***** Supplied data *****
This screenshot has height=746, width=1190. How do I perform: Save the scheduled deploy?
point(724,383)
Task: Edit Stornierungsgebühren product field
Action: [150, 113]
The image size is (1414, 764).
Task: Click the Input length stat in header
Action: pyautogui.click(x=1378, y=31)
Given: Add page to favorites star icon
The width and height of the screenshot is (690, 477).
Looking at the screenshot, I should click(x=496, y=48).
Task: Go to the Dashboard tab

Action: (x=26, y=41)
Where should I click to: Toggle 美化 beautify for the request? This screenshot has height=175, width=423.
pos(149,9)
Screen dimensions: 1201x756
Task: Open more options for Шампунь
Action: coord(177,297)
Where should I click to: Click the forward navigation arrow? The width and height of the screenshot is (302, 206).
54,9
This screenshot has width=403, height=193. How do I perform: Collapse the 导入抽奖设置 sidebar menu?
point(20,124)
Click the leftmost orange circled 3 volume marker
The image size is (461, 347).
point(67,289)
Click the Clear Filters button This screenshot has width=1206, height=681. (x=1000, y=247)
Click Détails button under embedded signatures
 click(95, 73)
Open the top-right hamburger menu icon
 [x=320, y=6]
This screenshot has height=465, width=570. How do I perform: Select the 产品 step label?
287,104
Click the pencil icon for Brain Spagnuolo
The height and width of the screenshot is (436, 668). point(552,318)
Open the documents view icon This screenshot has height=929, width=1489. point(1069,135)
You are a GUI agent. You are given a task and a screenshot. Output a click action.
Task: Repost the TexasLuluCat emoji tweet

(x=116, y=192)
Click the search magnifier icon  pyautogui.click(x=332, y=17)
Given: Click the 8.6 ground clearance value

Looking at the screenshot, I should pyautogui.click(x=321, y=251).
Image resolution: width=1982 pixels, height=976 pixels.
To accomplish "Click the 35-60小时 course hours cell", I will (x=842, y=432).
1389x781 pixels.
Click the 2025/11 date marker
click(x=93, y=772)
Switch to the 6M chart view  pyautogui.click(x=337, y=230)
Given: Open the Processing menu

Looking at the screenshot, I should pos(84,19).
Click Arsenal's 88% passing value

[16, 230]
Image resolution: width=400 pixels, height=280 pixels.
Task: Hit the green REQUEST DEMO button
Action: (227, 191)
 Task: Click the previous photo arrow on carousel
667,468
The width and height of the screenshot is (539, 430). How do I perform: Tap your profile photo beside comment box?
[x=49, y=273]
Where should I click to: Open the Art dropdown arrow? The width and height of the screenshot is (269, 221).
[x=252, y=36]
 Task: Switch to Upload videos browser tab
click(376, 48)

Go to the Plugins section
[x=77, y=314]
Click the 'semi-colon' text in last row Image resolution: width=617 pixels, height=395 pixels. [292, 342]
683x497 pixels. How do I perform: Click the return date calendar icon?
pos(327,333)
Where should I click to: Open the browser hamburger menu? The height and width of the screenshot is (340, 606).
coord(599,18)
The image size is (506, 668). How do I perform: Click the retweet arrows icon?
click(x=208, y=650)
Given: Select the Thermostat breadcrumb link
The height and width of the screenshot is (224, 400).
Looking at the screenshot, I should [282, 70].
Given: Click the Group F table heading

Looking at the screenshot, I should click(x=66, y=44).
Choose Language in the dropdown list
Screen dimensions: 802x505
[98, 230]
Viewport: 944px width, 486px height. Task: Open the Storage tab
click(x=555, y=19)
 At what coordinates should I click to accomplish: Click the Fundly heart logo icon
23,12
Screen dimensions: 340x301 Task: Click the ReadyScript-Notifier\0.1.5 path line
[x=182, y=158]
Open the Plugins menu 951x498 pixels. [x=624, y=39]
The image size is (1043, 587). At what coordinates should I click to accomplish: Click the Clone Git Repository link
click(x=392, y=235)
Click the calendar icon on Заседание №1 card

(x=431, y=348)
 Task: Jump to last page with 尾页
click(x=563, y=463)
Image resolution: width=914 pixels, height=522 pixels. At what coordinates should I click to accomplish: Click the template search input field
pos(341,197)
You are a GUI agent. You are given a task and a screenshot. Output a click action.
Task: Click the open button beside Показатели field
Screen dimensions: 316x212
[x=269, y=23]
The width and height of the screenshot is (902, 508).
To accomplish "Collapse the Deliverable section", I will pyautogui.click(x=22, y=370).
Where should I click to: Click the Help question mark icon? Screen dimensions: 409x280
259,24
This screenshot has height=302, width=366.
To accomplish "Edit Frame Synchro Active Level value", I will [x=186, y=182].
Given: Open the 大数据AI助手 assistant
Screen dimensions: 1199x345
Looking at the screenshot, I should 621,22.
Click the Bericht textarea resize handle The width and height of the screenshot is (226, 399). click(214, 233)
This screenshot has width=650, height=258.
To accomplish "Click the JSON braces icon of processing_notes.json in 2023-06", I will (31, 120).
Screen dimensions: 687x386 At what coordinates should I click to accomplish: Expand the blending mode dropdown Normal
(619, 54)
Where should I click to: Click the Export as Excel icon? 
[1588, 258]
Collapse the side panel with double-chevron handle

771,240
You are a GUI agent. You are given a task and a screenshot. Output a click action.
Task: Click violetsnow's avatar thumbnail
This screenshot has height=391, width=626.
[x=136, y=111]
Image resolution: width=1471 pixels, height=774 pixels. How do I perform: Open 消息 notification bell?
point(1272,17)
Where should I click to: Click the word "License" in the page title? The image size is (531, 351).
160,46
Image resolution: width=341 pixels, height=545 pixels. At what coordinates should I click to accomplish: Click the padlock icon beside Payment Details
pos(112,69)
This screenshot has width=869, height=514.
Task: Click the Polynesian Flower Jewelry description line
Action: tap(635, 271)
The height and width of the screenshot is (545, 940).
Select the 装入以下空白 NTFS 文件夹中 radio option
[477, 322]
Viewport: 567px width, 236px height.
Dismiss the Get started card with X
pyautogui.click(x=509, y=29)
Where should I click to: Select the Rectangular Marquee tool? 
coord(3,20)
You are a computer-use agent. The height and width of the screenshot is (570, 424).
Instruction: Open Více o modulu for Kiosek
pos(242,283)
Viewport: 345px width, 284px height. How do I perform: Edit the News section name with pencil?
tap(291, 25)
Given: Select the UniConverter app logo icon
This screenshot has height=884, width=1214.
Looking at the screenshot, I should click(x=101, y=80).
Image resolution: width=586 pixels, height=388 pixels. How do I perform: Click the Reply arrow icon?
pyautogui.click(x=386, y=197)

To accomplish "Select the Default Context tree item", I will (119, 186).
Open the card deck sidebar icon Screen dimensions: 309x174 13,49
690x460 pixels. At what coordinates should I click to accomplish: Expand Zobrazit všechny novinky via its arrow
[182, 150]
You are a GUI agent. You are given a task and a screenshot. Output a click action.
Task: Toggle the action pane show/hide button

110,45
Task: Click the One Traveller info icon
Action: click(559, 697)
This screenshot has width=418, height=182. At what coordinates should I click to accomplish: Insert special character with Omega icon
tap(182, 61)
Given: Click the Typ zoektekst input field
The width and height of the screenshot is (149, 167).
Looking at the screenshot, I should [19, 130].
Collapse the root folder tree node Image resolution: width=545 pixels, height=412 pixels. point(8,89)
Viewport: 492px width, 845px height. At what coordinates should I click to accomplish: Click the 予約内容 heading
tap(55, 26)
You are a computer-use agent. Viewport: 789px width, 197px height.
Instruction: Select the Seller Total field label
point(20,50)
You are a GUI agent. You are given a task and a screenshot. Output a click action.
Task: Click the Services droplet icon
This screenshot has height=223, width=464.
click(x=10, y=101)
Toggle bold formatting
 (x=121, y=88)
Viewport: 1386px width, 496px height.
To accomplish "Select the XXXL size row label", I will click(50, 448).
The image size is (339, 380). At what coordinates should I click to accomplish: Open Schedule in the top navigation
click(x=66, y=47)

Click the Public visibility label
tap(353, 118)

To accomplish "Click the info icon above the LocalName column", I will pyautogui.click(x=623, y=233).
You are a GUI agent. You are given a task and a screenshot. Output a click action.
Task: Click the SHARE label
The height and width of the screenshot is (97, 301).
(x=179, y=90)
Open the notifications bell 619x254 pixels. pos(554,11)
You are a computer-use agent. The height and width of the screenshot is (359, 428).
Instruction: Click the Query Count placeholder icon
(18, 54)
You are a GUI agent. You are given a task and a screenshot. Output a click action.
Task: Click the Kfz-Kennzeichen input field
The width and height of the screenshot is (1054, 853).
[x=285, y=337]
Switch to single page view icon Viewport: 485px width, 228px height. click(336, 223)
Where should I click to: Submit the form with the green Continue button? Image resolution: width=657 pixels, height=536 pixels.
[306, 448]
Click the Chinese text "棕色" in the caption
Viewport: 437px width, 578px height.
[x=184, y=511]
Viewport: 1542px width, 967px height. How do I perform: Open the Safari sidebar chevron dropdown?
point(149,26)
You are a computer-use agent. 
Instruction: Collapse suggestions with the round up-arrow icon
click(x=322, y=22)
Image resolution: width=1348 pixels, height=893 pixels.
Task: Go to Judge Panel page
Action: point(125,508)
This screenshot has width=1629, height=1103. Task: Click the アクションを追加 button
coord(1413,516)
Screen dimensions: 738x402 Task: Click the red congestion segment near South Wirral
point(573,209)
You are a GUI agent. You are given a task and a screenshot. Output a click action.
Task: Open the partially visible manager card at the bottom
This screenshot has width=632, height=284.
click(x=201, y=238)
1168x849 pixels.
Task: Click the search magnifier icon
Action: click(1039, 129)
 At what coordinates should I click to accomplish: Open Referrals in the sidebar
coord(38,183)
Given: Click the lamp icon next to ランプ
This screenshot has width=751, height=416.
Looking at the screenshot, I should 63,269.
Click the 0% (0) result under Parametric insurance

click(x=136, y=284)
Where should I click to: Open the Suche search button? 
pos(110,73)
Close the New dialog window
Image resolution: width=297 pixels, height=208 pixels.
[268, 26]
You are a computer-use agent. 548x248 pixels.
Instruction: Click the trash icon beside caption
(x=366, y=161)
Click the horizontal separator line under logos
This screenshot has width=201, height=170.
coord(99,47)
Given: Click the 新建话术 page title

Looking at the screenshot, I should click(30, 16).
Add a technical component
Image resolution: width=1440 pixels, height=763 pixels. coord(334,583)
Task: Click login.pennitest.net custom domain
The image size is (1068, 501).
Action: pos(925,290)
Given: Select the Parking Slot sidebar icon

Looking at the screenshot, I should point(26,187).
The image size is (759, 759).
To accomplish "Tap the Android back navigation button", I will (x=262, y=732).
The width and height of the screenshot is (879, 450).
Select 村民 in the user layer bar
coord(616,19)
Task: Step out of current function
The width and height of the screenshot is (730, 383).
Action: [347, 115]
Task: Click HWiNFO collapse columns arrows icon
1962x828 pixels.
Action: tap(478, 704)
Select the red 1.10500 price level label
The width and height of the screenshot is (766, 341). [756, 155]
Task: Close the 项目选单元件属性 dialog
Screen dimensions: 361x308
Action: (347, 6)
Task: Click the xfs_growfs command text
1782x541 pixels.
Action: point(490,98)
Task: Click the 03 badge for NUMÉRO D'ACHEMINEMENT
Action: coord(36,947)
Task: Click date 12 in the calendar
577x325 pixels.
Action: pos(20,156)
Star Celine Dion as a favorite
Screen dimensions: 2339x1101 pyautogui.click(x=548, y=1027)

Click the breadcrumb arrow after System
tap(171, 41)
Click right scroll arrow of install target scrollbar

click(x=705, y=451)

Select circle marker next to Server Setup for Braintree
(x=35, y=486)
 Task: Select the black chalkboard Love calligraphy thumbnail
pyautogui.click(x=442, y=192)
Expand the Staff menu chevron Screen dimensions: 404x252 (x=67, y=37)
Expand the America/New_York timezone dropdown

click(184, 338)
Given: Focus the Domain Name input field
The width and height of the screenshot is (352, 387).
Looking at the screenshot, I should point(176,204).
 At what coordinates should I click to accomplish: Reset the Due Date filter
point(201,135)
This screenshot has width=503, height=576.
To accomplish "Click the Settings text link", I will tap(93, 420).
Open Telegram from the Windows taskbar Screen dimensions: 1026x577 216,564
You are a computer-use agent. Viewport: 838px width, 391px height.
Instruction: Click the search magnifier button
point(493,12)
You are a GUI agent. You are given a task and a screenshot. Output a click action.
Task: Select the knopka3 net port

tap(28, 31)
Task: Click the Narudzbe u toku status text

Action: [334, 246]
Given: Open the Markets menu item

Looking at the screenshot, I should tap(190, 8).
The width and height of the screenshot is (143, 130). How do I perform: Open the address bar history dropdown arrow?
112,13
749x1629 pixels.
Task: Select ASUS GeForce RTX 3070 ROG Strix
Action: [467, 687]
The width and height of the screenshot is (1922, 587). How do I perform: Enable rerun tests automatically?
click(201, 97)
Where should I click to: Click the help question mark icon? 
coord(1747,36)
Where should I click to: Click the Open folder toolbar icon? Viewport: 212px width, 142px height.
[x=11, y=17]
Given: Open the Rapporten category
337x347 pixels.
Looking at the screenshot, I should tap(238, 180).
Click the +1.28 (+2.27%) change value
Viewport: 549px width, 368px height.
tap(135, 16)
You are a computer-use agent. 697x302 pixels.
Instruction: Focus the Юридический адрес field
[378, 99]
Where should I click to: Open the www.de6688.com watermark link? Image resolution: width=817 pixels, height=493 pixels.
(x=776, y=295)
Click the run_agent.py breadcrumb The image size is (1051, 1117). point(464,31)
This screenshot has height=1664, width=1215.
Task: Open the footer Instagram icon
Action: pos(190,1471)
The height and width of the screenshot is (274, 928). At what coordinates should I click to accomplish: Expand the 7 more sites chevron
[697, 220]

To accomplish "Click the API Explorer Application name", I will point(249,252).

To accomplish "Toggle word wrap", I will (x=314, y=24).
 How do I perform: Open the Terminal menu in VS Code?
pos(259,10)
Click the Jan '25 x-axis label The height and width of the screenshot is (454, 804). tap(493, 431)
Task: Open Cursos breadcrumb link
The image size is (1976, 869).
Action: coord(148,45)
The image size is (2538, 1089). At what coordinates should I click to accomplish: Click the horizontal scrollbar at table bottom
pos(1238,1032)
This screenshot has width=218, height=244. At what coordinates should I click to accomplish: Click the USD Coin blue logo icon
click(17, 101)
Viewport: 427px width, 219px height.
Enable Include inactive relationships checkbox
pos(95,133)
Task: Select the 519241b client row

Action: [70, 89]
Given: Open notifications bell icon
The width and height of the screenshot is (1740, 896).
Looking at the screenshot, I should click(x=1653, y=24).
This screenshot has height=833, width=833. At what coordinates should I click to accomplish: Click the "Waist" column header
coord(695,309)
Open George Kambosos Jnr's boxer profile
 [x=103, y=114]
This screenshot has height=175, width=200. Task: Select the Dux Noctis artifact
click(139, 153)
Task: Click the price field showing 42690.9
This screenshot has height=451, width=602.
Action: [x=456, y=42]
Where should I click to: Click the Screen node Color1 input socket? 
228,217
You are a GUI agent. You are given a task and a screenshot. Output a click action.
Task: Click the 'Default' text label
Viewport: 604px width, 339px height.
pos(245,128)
*****
== Instruction ==
Copy the lines of the data above exactly, starting at the line that contains "Click the horizontal separator" and ending at the line that contains "point(201,135)".

== Complete answer ==
Click the horizontal separator line under logos
This screenshot has width=201, height=170.
coord(99,47)
Given: Click the 新建话术 page title

Looking at the screenshot, I should click(30, 16).
Add a technical component
Image resolution: width=1440 pixels, height=763 pixels. coord(334,583)
Task: Click login.pennitest.net custom domain
The image size is (1068, 501).
Action: pos(925,290)
Given: Select the Parking Slot sidebar icon

Looking at the screenshot, I should point(26,187).
The image size is (759, 759).
To accomplish "Tap the Android back navigation button", I will (x=262, y=732).
The width and height of the screenshot is (879, 450).
Select 村民 in the user layer bar
coord(616,19)
Task: Step out of current function
The width and height of the screenshot is (730, 383).
Action: [347, 115]
Task: Click HWiNFO collapse columns arrows icon
1962x828 pixels.
Action: tap(478, 704)
Select the red 1.10500 price level label
The width and height of the screenshot is (766, 341). [756, 155]
Task: Close the 项目选单元件属性 dialog
Screen dimensions: 361x308
Action: (347, 6)
Task: Click the xfs_growfs command text
1782x541 pixels.
Action: point(490,98)
Task: Click the 03 badge for NUMÉRO D'ACHEMINEMENT
Action: coord(36,947)
Task: Click date 12 in the calendar
577x325 pixels.
Action: pos(20,156)
Star Celine Dion as a favorite
Screen dimensions: 2339x1101 pyautogui.click(x=548, y=1027)

Click the breadcrumb arrow after System
tap(171, 41)
Click right scroll arrow of install target scrollbar

click(x=705, y=451)

Select circle marker next to Server Setup for Braintree
(x=35, y=486)
 Task: Select the black chalkboard Love calligraphy thumbnail
pyautogui.click(x=442, y=192)
Expand the Staff menu chevron Screen dimensions: 404x252 (x=67, y=37)
Expand the America/New_York timezone dropdown

click(184, 338)
Given: Focus the Domain Name input field
The width and height of the screenshot is (352, 387).
Looking at the screenshot, I should point(176,204).
 At what coordinates should I click to accomplish: Reset the Due Date filter
point(201,135)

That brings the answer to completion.